Do you 'train' or 'exercise'?

Due you use any of these for the sake of it, or as part of a grander plan?

Due you use any of these for the sake of it, or as part of a grander plan?

I posted this on Twitter yesterday after coming across a good forum post related to Crossfit*. To highlight, it was discussing the difference between 'exercise' and 'training' in definition.

"exercise, which is “physical activity for its own sake, a workout done for the effect it produces today, during the workout or right after you're through.”

"....defined training as “physical activity done with a longer-term goal in mind, the constituent workouts of which are specifically designed to produce that goal.”

 

It's an interesting topic. Taking climbing, many people go through large periods of 'exercising', i.e. going to the wall purely for the social. it's one of the great selling points of climbing,** hanging out with friends, goofing around and getting a workout at the same time! And then one of few things happens: it gets near the summer and you need fitness!, or you're going on a trip so a-few-to-several-weeks-in-advance you start focusing on whatever the discipline is (boulder, sport, trad, alpine, big wall), or a competition is coming up, etc.
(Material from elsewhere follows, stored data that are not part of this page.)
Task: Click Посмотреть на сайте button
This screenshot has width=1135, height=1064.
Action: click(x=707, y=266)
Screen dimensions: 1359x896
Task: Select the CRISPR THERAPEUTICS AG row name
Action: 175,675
But in doing so (i.e starting to prepare for a trip, or a comp, or the summer), do you actually change anything, or is it just a conscious thought in your mind? I.e. do you change up your routine, or is it more of the same (with perhaps, just doing more routes/boulders/etc)? And if you're not really changing anything, is that really training?

Do you vary the routines?

Do you vary the intensity of different sessions?

Do you focus on weaknesses?

Do you work on general fitness, and on your max strength?

 

All thoughts welcome......

 

*As an aside, I gave Crossfit a shot for a few weeks as an experiment primarily to understand what it was all about as I've heard so many people talk about. It's not for me to be honest (a purely gym environment doesn't suit me), but I can see why it's so good for so many people - the community, motivation (the hardest set of sprints, and the hardest amount of effort I've ever put into a set of weights probably happened in those four weeks), banter. Fair dues to you if you do it - some of the WODs aren't easy! Personally I prefer the focus of a personal trainer....

 

** I'm still an advocate of 'beginner' climbers not doing much more to 'train' than going climbing frequently, trying lots of different routes, and problems. But where do you draw the line at what is a beginner? :)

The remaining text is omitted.